Ruby SOOC for Boards by http://bendthelight.me.uk, on Flickr

I am fortunate in the competition to come that the images will be judged by all the members of the club, not an external judge. only one of the members has a fine-art background. 

Thanks again, Derrel.


----------



## Derrel (Oct 8, 2011)

The shadow on the side of the nose closest to the camera and the highlight on the far lip make me think  of this as low-angle, backlight...with some fill...the shadowed crease on her eye area also makes me class this as low-angle lighting, somewhat in the back-lighted area...it's really interesting to see the COLOR shot, and to see how the nose bridge "reads" in full color, and how weird it looks when converted to B&W...this is a good example that reinforces my opinion that the best lighting for color photography and the best lighting for B&W is not the same,exact lighting, in all situations.
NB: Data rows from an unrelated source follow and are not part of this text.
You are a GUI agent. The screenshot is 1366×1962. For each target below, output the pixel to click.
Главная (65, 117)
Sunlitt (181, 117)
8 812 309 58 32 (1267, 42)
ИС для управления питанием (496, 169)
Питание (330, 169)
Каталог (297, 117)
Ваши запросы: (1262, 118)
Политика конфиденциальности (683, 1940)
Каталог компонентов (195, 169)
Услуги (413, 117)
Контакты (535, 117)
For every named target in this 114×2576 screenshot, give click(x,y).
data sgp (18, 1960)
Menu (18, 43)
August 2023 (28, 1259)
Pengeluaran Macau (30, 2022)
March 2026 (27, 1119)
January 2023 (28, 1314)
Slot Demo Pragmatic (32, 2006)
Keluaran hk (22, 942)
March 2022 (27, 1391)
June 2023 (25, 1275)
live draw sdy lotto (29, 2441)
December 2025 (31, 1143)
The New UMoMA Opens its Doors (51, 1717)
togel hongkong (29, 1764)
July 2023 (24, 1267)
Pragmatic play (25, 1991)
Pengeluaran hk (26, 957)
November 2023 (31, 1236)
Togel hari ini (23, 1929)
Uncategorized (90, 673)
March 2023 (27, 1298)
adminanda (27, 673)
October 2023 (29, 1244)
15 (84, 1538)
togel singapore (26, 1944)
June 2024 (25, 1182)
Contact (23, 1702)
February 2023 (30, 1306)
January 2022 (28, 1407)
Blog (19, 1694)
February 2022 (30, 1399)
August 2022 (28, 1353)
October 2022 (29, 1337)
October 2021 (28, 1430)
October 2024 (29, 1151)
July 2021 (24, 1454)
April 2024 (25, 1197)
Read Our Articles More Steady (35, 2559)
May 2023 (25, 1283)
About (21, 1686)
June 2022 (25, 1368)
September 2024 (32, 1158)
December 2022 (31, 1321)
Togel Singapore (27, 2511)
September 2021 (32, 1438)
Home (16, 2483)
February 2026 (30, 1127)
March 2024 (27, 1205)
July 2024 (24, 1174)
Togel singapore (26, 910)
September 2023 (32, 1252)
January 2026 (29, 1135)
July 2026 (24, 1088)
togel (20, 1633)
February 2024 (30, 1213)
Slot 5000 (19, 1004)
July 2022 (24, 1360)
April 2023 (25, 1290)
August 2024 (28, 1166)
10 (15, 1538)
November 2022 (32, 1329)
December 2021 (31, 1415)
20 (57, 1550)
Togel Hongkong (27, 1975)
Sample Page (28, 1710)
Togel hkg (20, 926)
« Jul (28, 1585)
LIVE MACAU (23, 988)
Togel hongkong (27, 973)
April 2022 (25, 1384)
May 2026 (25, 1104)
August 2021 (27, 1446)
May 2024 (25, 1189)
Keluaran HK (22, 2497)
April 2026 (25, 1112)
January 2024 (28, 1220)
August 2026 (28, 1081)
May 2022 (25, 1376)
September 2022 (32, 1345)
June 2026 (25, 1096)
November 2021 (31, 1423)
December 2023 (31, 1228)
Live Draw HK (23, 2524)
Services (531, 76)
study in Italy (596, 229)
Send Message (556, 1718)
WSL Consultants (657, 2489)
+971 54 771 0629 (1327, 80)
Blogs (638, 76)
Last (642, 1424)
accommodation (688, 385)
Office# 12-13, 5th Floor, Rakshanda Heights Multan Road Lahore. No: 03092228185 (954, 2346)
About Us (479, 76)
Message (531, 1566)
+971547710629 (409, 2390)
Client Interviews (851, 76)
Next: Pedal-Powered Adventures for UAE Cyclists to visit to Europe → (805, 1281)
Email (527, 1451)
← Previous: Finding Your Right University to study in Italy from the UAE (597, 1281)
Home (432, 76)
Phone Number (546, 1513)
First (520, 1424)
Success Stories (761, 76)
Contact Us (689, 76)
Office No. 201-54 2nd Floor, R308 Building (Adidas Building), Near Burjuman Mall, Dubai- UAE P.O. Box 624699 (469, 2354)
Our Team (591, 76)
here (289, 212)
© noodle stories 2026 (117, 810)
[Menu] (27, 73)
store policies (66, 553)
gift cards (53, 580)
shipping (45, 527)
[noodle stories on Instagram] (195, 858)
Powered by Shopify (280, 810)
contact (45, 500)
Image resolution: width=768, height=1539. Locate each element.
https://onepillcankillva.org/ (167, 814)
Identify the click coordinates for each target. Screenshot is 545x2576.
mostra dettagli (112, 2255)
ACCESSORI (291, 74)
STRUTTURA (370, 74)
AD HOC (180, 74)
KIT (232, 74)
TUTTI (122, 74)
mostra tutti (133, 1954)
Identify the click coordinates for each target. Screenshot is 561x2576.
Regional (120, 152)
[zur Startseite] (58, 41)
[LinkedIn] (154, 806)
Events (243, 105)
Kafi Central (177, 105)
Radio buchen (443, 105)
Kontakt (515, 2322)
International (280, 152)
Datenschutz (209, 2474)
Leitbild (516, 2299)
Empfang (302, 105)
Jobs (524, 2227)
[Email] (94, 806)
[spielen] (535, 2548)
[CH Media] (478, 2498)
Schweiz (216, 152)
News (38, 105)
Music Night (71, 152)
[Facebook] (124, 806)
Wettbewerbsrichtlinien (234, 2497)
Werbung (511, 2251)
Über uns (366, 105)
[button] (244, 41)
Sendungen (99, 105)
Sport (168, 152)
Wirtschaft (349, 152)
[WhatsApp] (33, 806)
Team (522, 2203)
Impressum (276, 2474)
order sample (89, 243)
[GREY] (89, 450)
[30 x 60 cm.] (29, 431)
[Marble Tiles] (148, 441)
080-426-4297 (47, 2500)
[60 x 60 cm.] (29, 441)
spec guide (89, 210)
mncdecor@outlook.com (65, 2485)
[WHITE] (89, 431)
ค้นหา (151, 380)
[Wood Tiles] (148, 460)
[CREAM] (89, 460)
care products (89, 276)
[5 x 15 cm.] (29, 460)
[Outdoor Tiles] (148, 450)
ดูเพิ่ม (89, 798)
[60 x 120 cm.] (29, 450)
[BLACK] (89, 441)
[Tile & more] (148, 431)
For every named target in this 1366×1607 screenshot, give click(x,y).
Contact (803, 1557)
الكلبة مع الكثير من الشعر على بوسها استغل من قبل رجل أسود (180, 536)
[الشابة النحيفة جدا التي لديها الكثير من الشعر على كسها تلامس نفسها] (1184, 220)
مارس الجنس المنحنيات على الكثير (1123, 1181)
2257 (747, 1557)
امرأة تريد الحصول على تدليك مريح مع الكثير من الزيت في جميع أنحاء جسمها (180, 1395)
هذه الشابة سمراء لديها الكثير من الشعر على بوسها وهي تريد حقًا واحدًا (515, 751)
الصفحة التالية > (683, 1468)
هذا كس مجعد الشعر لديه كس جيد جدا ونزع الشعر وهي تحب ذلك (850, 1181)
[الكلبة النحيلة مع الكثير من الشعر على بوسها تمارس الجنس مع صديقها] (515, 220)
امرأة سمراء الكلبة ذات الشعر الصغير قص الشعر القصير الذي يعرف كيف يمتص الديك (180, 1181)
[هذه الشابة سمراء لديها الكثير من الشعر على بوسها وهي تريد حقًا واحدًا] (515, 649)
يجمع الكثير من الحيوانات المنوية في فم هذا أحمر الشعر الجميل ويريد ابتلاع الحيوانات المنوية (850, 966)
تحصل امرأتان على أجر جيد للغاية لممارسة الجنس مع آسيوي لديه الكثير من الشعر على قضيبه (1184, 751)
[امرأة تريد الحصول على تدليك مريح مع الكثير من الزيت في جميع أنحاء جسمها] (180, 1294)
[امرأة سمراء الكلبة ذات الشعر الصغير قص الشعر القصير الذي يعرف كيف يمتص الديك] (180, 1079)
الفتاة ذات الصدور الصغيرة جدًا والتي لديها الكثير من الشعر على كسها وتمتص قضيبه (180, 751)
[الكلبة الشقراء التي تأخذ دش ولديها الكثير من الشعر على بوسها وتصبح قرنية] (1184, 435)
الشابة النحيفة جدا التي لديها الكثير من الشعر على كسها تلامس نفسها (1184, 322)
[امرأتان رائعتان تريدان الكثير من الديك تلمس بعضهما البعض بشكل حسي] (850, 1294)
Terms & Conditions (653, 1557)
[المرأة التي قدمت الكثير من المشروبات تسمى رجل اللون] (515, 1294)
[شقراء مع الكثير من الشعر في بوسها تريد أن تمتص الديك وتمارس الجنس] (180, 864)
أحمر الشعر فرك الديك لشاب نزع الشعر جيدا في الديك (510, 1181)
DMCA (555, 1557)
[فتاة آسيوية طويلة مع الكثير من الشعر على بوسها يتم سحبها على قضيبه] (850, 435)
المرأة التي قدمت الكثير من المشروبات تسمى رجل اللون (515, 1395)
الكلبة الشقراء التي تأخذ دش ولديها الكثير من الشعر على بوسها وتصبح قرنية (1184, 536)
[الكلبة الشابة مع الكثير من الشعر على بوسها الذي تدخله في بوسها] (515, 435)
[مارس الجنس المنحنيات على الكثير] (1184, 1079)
Thanks for taking the time to post the original, and for putting your photos up to such intense scrutiny and analysis.


----------



## BuS_RiDeR (Oct 8, 2011)

Bend The Light said:


> Ruby 50mm by http://bendthelight.me.uk, on Flickr



This one ^^^ gets my vote... The added sharpness almost gives it the look of a charcoal drawing.


----------



## Bend The Light (Oct 8, 2011)

BuS_RiDeR said:


> Bend The Light said:
> 
> 
> > Ruby 50mm by http://bendthelight.me.uk, on Flickr
> ...



Thank you.


----------



## jgooz (Oct 11, 2011)

Bend The Light said:


> Schwetty suggested "Ruby" could do with a little more space on the right, so I made some (it wasn't there in the original shot).
> Not 2:3 as such, but the focussed eye is bang on the intersection of thirds.
> 
> Any good?
> ...




I'm a fan of this edit. I love the expression. i might soften up the mark on her forehead above the right eye. not remove it because its part of her character, but perhaps soften it a little via mask with say half transparency. my reason is that it draws me away from her eyes. and i think the eyes are the true window here. the duck is an amazing shot, but its far too busy for my meeble mind to take in at once.  great shooting tho and let us know how you do with the entries.


----------



## Bend The Light (Oct 11, 2011)

jgooz said:


> Bend The Light said:
> 
> 
> > Schwetty suggested "Ruby" could do with a little more space on the right, so I made some (it wasn't there in the original shot).
> ...



Thanks for the input. I will consider the edit you suggested, but as you say...the mark is part of her (and I have the same above my eye... ). 
The duck is quite intense, but that may well be it's selling point...it is one that I will enter to create a stir, however, as it will do in my club! 

Cheers


----------